Besides that, another attack are called Brute Force Attack. The attack used to compromise websites is called a brute force attack. In this scenario, the attacker simply makes repeated guesses at username/password combinations. These attacks are usually performed by a computer program that submits a login form numerous times per second. Given enough time and opportunity, this type of attack will get the correct password. However, brute force attacks can require years of continuous attempts before coming up with the proper password. The second most common type of attack is exploiting known vulnerabilities in a piece of software. This is analogous to knowing which door to use and what time toÂ break into a house. If you know that the owner always leaves the back door unlocked when he walks the dog in the evening, you will use the back door at potty time to enter the house. Obviously, this type of attack requires time spent in educating one's self about the intended target and observing behaviors, patterns, etc.
So it is with software.
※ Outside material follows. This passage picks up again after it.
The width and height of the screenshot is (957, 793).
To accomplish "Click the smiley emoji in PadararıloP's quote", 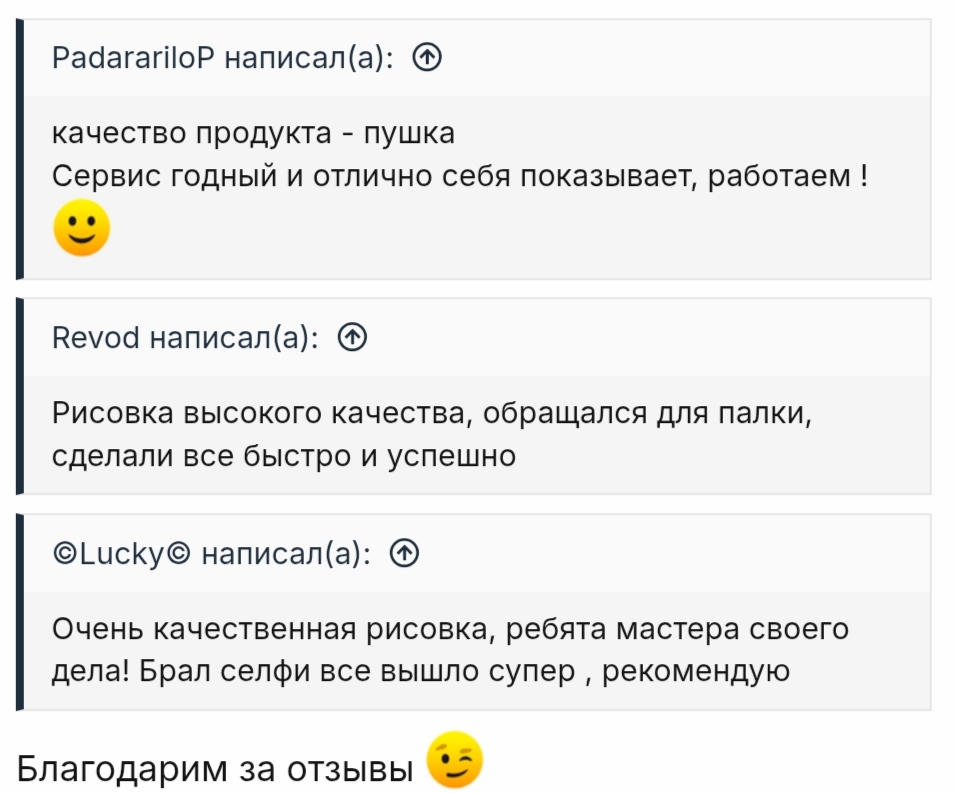I will [x=81, y=229].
Occasionally, new releases of software have security issues that can be exploited. They are often documented on the internet, and a quick search is usually all that is necessary to get a list specific to a certain piece of software (e.g. WordPress).
These types of attacks are typically only performed by people knowledgeable in programming, website administration, etc. They are usually fairly complex to exploit and require an advanced level of knowledge to make use of the information gained from using them. These vulnerabilities are typically addressed quickly by the WordPress developers however, and fixes are released soon after.